What you need to do: Can you turn all the rows below into a JSON list of strings, with one string per line and blank lines left out?

-- Start of Data for the task --

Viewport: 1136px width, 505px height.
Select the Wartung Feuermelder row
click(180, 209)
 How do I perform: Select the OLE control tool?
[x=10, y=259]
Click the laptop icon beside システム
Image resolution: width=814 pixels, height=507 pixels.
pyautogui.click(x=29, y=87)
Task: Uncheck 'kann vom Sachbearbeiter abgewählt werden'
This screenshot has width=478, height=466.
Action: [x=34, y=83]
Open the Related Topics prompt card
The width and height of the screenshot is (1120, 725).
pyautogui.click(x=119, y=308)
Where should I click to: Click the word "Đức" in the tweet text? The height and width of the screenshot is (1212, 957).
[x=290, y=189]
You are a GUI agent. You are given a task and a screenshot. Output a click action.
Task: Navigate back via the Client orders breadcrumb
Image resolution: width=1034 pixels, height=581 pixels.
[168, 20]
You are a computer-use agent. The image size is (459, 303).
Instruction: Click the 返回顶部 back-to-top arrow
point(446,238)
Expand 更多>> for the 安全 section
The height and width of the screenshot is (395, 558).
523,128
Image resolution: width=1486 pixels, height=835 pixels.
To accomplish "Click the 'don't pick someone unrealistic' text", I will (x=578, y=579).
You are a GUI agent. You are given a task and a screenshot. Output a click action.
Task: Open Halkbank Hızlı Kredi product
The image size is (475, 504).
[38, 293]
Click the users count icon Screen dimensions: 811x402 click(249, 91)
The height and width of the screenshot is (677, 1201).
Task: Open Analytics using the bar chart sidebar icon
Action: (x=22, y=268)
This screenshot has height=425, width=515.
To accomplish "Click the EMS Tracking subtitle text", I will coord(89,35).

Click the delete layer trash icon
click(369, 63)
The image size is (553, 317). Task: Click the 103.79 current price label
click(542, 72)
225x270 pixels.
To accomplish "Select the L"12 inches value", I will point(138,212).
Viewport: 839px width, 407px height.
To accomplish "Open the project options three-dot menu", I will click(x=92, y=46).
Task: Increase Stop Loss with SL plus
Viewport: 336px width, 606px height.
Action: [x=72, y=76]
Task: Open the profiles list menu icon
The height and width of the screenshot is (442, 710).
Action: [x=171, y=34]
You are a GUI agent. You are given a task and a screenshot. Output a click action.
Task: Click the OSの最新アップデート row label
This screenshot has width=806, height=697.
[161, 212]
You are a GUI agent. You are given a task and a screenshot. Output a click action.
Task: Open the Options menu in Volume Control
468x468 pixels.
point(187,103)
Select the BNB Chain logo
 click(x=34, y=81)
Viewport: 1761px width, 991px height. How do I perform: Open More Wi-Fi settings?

-- End of Data for the task --

Completed exercise:
[
  "Viewport: 1136px width, 505px height.",
  "Select the Wartung Feuermelder row",
  "click(180, 209)",
  " How do I perform: Select the OLE control tool?",
  "[x=10, y=259]",
  "Click the laptop icon beside システム",
  "Image resolution: width=814 pixels, height=507 pixels.",
  "pyautogui.click(x=29, y=87)",
  "Task: Uncheck 'kann vom Sachbearbeiter abgewählt werden'",
  "This screenshot has width=478, height=466.",
  "Action: [x=34, y=83]",
  "Open the Related Topics prompt card",
  "The width and height of the screenshot is (1120, 725).",
  "pyautogui.click(x=119, y=308)",
  "Where should I click to: Click the word \"Đức\" in the tweet text? The height and width of the screenshot is (1212, 957).",
  "[x=290, y=189]",
  "You are a GUI agent. You are given a task and a screenshot. Output a click action.",
  "Task: Navigate back via the Client orders breadcrumb",
  "Image resolution: width=1034 pixels, height=581 pixels.",
  "[168, 20]",
  "You are a computer-use agent. The image size is (459, 303).",
  "Instruction: Click the 返回顶部 back-to-top arrow",
  "point(446,238)",
  "Expand 更多>> for the 安全 section",
  "The height and width of the screenshot is (395, 558).",
  "523,128",
  "Image resolution: width=1486 pixels, height=835 pixels.",
  "To accomplish \"Click the 'don't pick someone unrealistic' text\", I will (x=578, y=579).",
  "You are a GUI agent. You are given a task and a screenshot. Output a click action.",
  "Task: Open Halkbank Hızlı Kredi product",
  "The image size is (475, 504).",
  "[38, 293]",
  "Click the users count icon Screen dimensions: 811x402 click(249, 91)",
  "The height and width of the screenshot is (677, 1201).",
  "Task: Open Analytics using the bar chart sidebar icon",
  "Action: (x=22, y=268)",
  "This screenshot has height=425, width=515.",
  "To accomplish \"Click the EMS Tracking subtitle text\", I will coord(89,35).",
  "Click the delete layer trash icon",
  "click(369, 63)",
  "The image size is (553, 317). Task: Click the 103.79 current price label",
  "click(542, 72)",
  "225x270 pixels.",
  "To accomplish \"Select the L\"12 inches value\", I will point(138,212).",
  "Viewport: 839px width, 407px height.",
  "To accomplish \"Open the project options three-dot menu\", I will click(x=92, y=46).",
  "Task: Increase Stop Loss with SL plus",
  "Viewport: 336px width, 606px height.",
  "Action: [x=72, y=76]",
  "Task: Open the profiles list menu icon",
  "The height and width of the screenshot is (442, 710).",
  "Action: [x=171, y=34]",
  "You are a GUI agent. You are given a task and a screenshot. Output a click action.",
  "Task: Click the OSの最新アップデート row label",
  "This screenshot has width=806, height=697.",
  "[161, 212]",
  "You are a GUI agent. You are given a task and a screenshot. Output a click action.",
  "Task: Open the Options menu in Volume Control",
  "468x468 pixels.",
  "point(187,103)",
  "Select the BNB Chain logo",
  " click(x=34, y=81)",
  "Viewport: 1761px width, 991px height. How do I perform: Open More Wi-Fi settings?"
]